Amazing Optical Illusions by mrozinsky

The reason these segmented animation illusions work is similar to how a zoetrope works. Zoetropes are those physical discs or cylinders you spin to reveal a little animation. The multiple images in a zoetrope act as the frames of the short animation. When it’s spun fast enough, our eyes stop distinguishing those as individual frames and blend them together into one fluid animation.

Similarly, every frame of these segmented animations is present at once, that’s why they look like weird blobs. When a sheet of paper with missing sections is run over the static image, it blocks out certain frames whilst leaving others visible. This leads to the illusion of movement, and the animation works forwards and backwards.

Interestingly, segmenting our field-of-view can mess with our perception of speed and movement, too. Take a look at the following animation and determine whether the blocks moving at the same or different rates.

The blue block might appear slightly ahead while the yellow block is trailing a little behind. But they’re actually moving at the same speed! This is likely due to the darker bar blends in more with the dark lines, while the yellow bar sticks out, making its movement appear more segmented.

Café Wall Illusion

We’ve learned about a lot of wacky motion, animation, and camera trickery so far. For this next illusion, let's go back to something simple, as simple as you can imagine. Take a look at the picture below and try to determine whether the lines in it straight, or not.

Feels like it shouldn’t be that hard to answer, does it? Well, how about we get rid of all those weird shapes and colors and really get down to basics:

Those two images are examples of what have come to be known as the café wall illusion, and the lines in both of them are surprisingly completely straight.
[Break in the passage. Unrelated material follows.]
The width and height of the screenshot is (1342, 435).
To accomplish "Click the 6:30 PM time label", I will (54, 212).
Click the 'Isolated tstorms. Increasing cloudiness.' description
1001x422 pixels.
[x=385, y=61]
If you zoom in, you'll see that the lines don’t slope at all! What’s going on here? The really mind blowing thing is no one really knows!

Since it was first discovered by Hugo Münsterberg back in 1894, the leading theory has been that it comes down to the way our brains interpret contrast. Different neurons in our brains respond to dark and light colors. This means the darker lines between the white and black squares are being simultaneously interpreted in two different ways, which causes the illusion of sloping lines.

In the first version of the illusion, the same effect is perhaps being triggered by the little checkered squares running along the horizontal lines. However, that’s still only a theory! But it’s a theory that would explain why it isn’t limited to just horizontal patterns. Check out this next variant:

While this image may appear to be a deep, spirally vortex, looking closer will reveal that those circles don’t connect at all. It’s just multiple circles, not a spiral! Here’s one final image, take a look.

The lines don’t appear to slope, but bulge, like the image is being pinched or squeezed. Still, when we zoom in, we can see that every line in the image is perfectly straight. What café would put something this disorienting on a wall?

The Coffer Illusion

Look at this image below:

What shapes do you see? Squares, right? Maybe you saw lines but you probably didn’t see circles, though. However, there are circles in this image. Can you see them? They're between each square shape.

This is known as the Coffer Illusion, and was created by the Neural Correlate Society in 2006 as an entry for the Best Illusion of the Year Contest which. While you almost certainly picked up on the rectangular shapes first, if you stare hard enough, you’ll find the vertical bars actually create perfect circles.

One theory on this illusion posits that when visual information is unclear, our brains are more likely to search for corners or hard angles as they’re anchor points from which we can try and make sense of the rest of the information. Who knew corners could be so confusing?

I hope you were amazed at these mind-blowing illusions! Thanks for reading.